A Flask-based data science application for statistical outlier detection, visualization, and cleaning.
The app provides interactive insights into normal distribution analysis using the Empirical Rule (68-95-99.7) and applies Winsorization for robust outlier treatment.
- Outlier Detection (Z-Score Method):
- Identifies extreme values beyond ±3σ using normal distribution properties.
- Provides statistical insights (Mean, Standard Deviation, Standard Error).
- Interactive PDF Plot:
- Visualizes probability density function with highlighted outliers.
- Built using Plotly for dynamic graph rendering.
- Winsorization (Robust Data Cleaning):
- Applies 5% Winsorization on dataset for treating extreme values.

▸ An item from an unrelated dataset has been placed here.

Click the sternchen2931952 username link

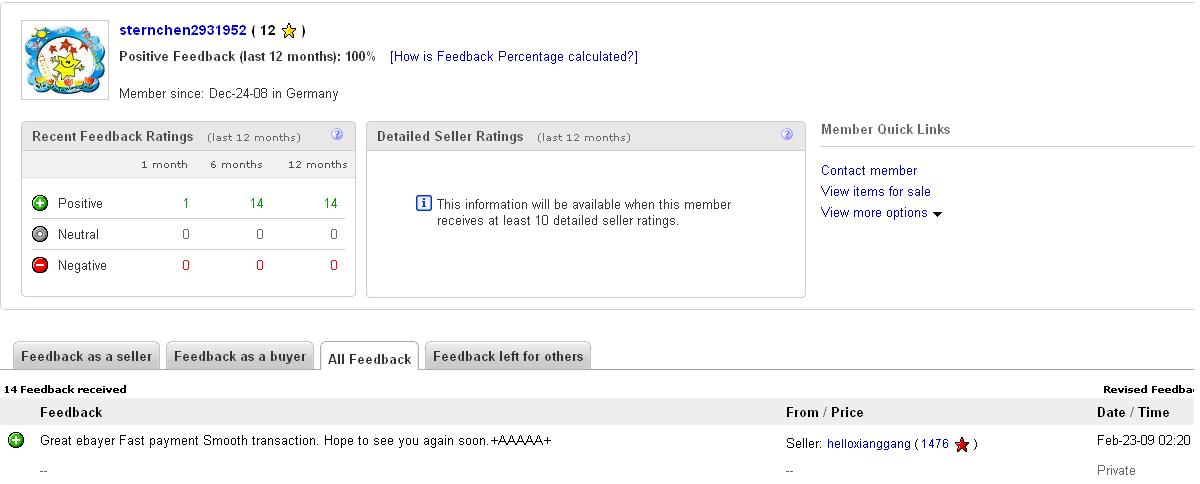(182, 31)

- Displays original vs cleaned data side by side.
- Web Application (Flask):
- Clean UI with separate pages for analysis and cleaned dataset view.
- Flask → Web framework for routing and UI integration.
- Pandas → Data manipulation and analysis (
outlier.csv,dataset.csv). - NumPy → Numerical computations, percentiles, and array processing.
- SciPy (stats) → Normal distribution (PDF), SEM, and Z-score calculation.
- Plotly Graph Objects → Interactive probability density function plots.
- Plotly I/O → Conversion of plots into HTML for Flask rendering.
- OS Module → File handling and dataset existence checks.
- Load dataset (
outlier.csv). - Compute statistics → Mean, Standard Deviation, Standard Error.
- Apply Empirical Rule (68-95-99.7) to interpret spread.
- Detect outliers using Z-Score > ±3.
- Visualize via interactive PDF plot with highlighted outliers.
- Load dataset (
dataset.csv) or generate dummy dataset if not found. - Apply 5% Winsorization → clip values below 5th percentile & above 95th percentile.
- Display side-by-side comparison: Original vs Winsorized values.
├── app.py # Main Flask application
├── templates/
│ ├── index.html # Homepage for outlier detection
│ ├── clean_data.html # Winsorized dataset view
├── static/ # CSS, JS, images if required
├── dataset.csv # Input dataset for Winsorization (optional)
├── outlier.csv # Input dataset for outlier detection
└── README.md # Project documentation
-
Clone the repository:
git clone https://github.com/Imswappy/WinsorWeb.git cd WinsorWeb -
Run Flask app:
python app.py
-
Open browser and navigate to:
http://127.0.0.1:5000/
- PDF Plot with Outliers Highlighted
- Table of Outliers
This application combines statistics, visualization, and robust data cleaning into a seamless web interface.
It is particularly useful for data preprocessing, anomaly detection, and exploratory data analysis (EDA) in machine learning pipelines.